RIFLEx: A Free Lunch for Length Extrapolation in Video Diffusion Transformers
This work addresses the problem of temporal repetition and motion deceleration in long video generation for AI video synthesis, offering an incremental improvement over existing methods.
The paper tackles the challenge of generating longer videos with temporal coherence in video diffusion transformers by identifying an intrinsic frequency in positional embeddings that causes repetition and deceleration. The proposed RIFLEx method reduces this frequency to achieve high-quality 2x length extrapolation without training and enables 3x extrapolation with minimal fine-tuning.

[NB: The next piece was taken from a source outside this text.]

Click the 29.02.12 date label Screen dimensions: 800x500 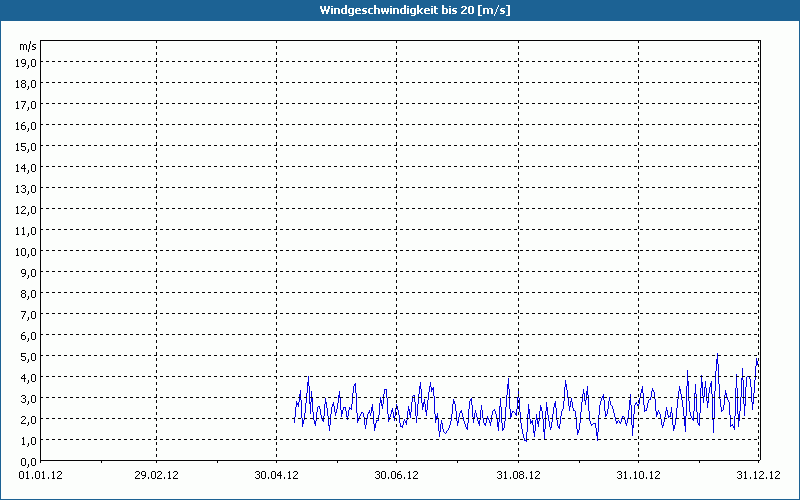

Recent advancements in video generation have enabled models to synthesize high-quality, minute-long videos. However, generating even longer videos with temporal coherence remains a major challenge and existing length extrapolation methods lead to temporal repetition or motion deceleration. In this work, we systematically analyze the role of frequency components in positional embeddings and identify an intrinsic frequency that primarily governs extrapolation behavior. Based on this insight, we propose RIFLEx, a minimal yet effective approach that reduces the intrinsic frequency to suppress repetition while preserving motion consistency, without requiring any additional modifications. RIFLEx offers a true free lunch--achieving high-quality 2x extrapolation on state-of-the-art video diffusion transformers in a completely training-free manner. Moreover, it enhances quality and enables 3x extrapolation by minimal fine-tuning without long videos. Project page and codes: https://riflex-video.github.io/.